En este sentido, la saga protagonizada por el Hombre de Hierro encarna de forma modélica las virtudes, pero también los defectos, de este tipo de cine de evasión; aunque, por lo que respecta ya concretamente a su última parte, es menester señalar que la balanza se inclina decididamente a favor de sus excelencias y no de sus carencias, hasta el extremo de devenir la más redonda de todas ellas.
Para empezar, el cambio de director no podría haber sido más propicio; y es que Shane Black no solo se ocupa de dirigir con pulso firme y habilidad la película, sino que también es coguionsita de la misma. Bregado como está en las lides de escribir action movies, y en la estela de su prometedor debut tras las cámaras ‒la “metafílmica” y aguda Kiss Kiss Bang Bang (2005)‒, Black emplea la voz en off de su protagonista para construir la trama en narración diferida, lo que le otorga un tono de distanciamiento y templanza que ejerce de refrescante contrapunto al conjunto de situaciones al límite que el espectador va a presenciar en una acumulación in crescendo, y que culminarán en la grandilocuente y fáustica batalla final. Con ello, además, se introducen en el relato leves pinceladas de reflexión sociológica, como la corrupción de los círculos de poder, la manipulación mediática o los monstruos que podemos crear con una conducta egoísta e insensible a las necesidades del resto de personas, lo que aplicado a la política americana equivale a decir al resto del mundo. Tales consideraciones retoman las que ya se esbozaban en Iron Man (2008), pero esta vez tienen un poso mucho más irónico, cualidad esta que, por otro lado, es aplicable a todo el humor de la cinta, impregnada de un ingenioso tono de parodia autoreferencial de lo más estimulante, como prueba el personaje encarnado por Ben Kingsley (El Mandarín).

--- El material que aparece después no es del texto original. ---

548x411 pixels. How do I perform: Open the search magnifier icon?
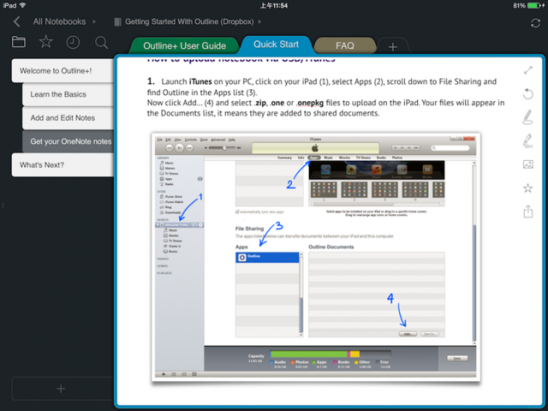(x=101, y=43)
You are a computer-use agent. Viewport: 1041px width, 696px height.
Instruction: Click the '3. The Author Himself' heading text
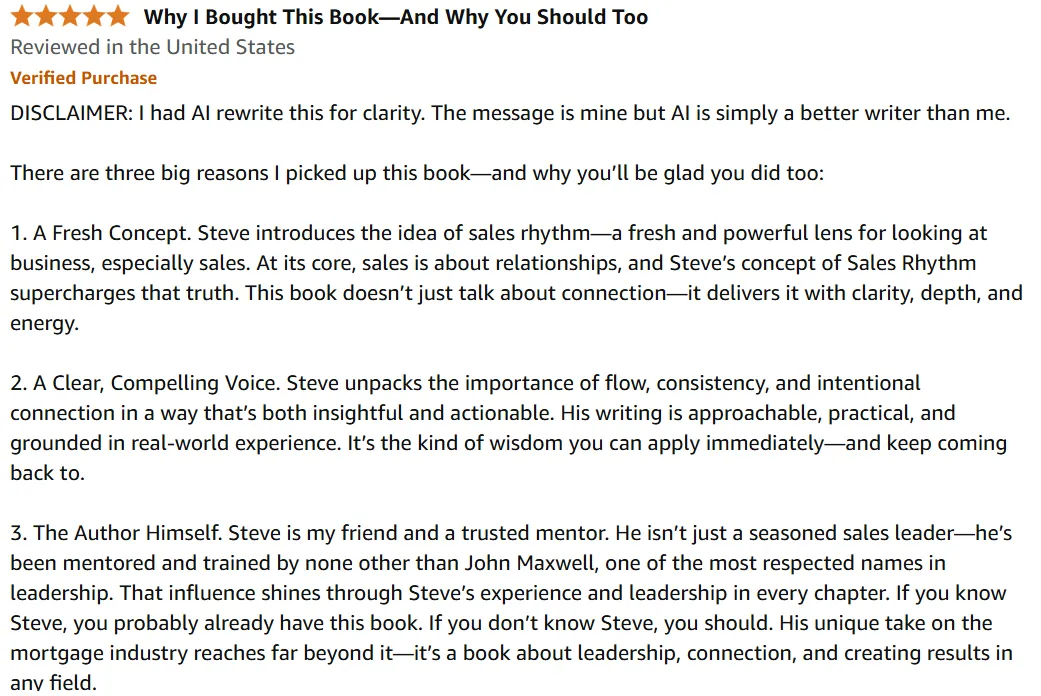(116, 533)
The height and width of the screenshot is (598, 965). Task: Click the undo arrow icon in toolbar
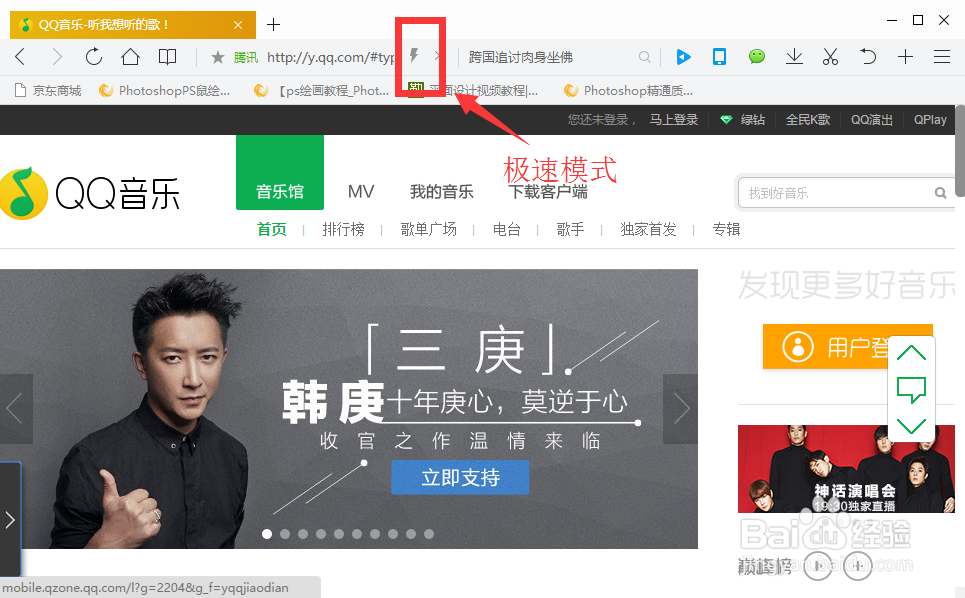point(867,57)
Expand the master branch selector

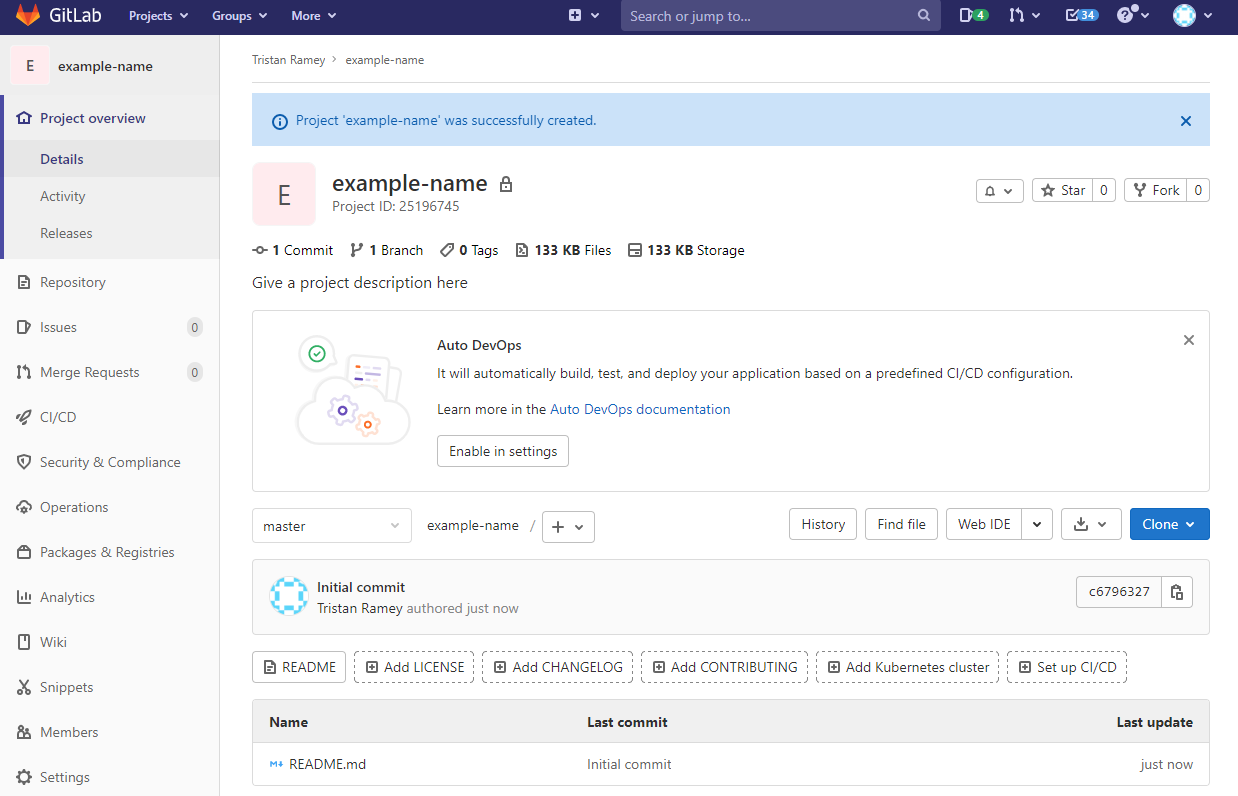(x=331, y=526)
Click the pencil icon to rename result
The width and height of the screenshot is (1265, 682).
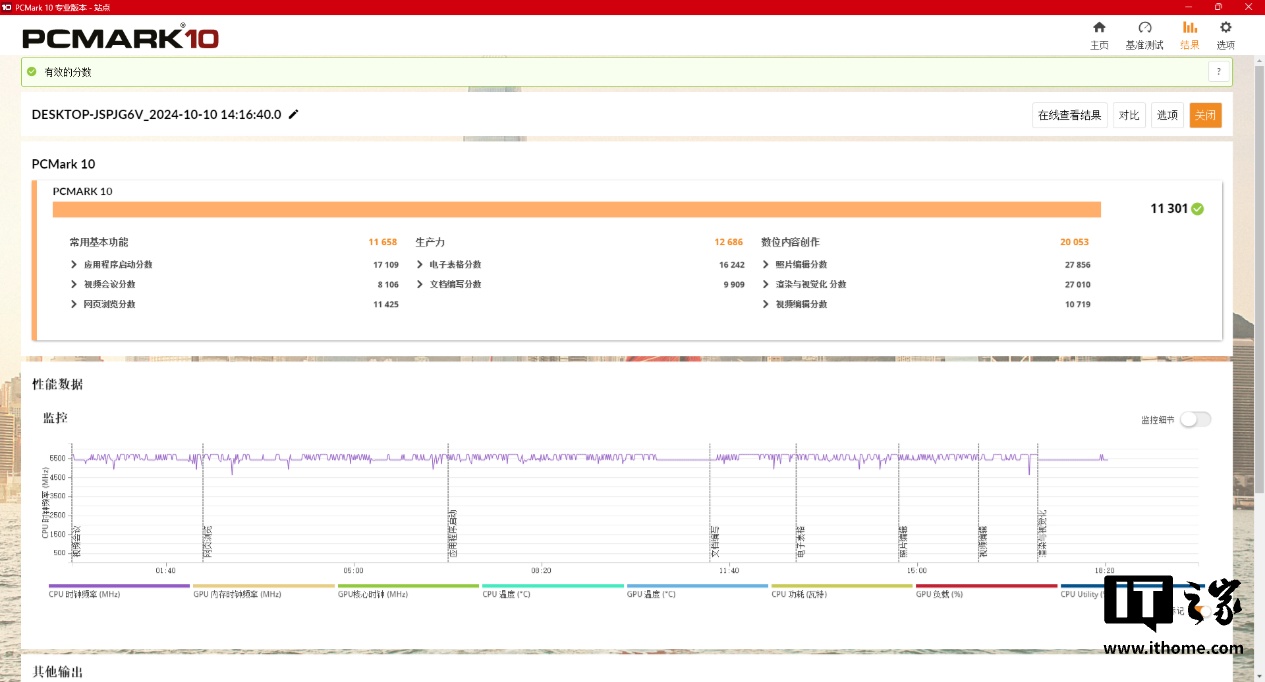[293, 115]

De hecho, la incorporación al reparto de este gran actor inglés es uno de los aciertos de la pieza, junto al de la siempre elegante Rebecca Hall (Maya Hansen), que dan réplica al excelente dúo protagonista de la saga, Gwyneth Paltrow (Pepper Potts) y Robert Downey Jr. (Tony Stark), demostrando este último una vez más el inmenso actor que es con un carismático y complejo personaje que se diría haber nacido para encarnar.
Pero hay más: si en Iron Man (2008) Jon Favreau le había impreso a un guión infinitamente más trabado y verosímil ‒dado el carácter de presentación del universo de Tony Stark y la descripción de su proceso de epifanía‒ un acento de chirriante videoclip, especialmente por lo que atañía a las escenas de acción; y si dicho rasgo estilístico lo heredaría Iron Man 2 (2010), algo muy perjudicial para una obra de tan endeble armazón narrativa, en Iron Man 3 se abandona semejante envoltorio y, acertadamente, la realización se apoya en la interacción de los personajes y en un montaje dinámico y vertiginoso, que cuenta en su seno con flashbacks, acciones paralelas, elipsis, etc. De esta forma Black solventa con nota la difícil papeleta de orquestar un espectáculo circense con varios frentes simultáneos, algunos tan sutiles como los que inciden en el engarce con las películas precedentes.
Y es que, en realidad, ahí radica justamente la clave de Iron Man 3, pues su propósito último no es otro que el de concluir de forma brillante y definitiva las peripecias de este magnate de la industria armamentística convertido en superhéroe, objetivo para el cual sus responsables optan por llevar al paroxismo, con ingenio, donaire y desfachatez, todas las situaciones planteadas anteriormente. A la postre, ello hace del filme un espectáculo realmente hábil y ocurrente, aparte de terriblemente cachondo, al que no enturbian apenas los flecos sueltos de guión, el tono desmedido de muchas de sus situaciones o la inadecuación para sus respectivos papeles de Don Cheadle (James Rhodes) y Guy Pearce (Aldrich Killian). En definitiva, pues, entretenimiento de primera clase.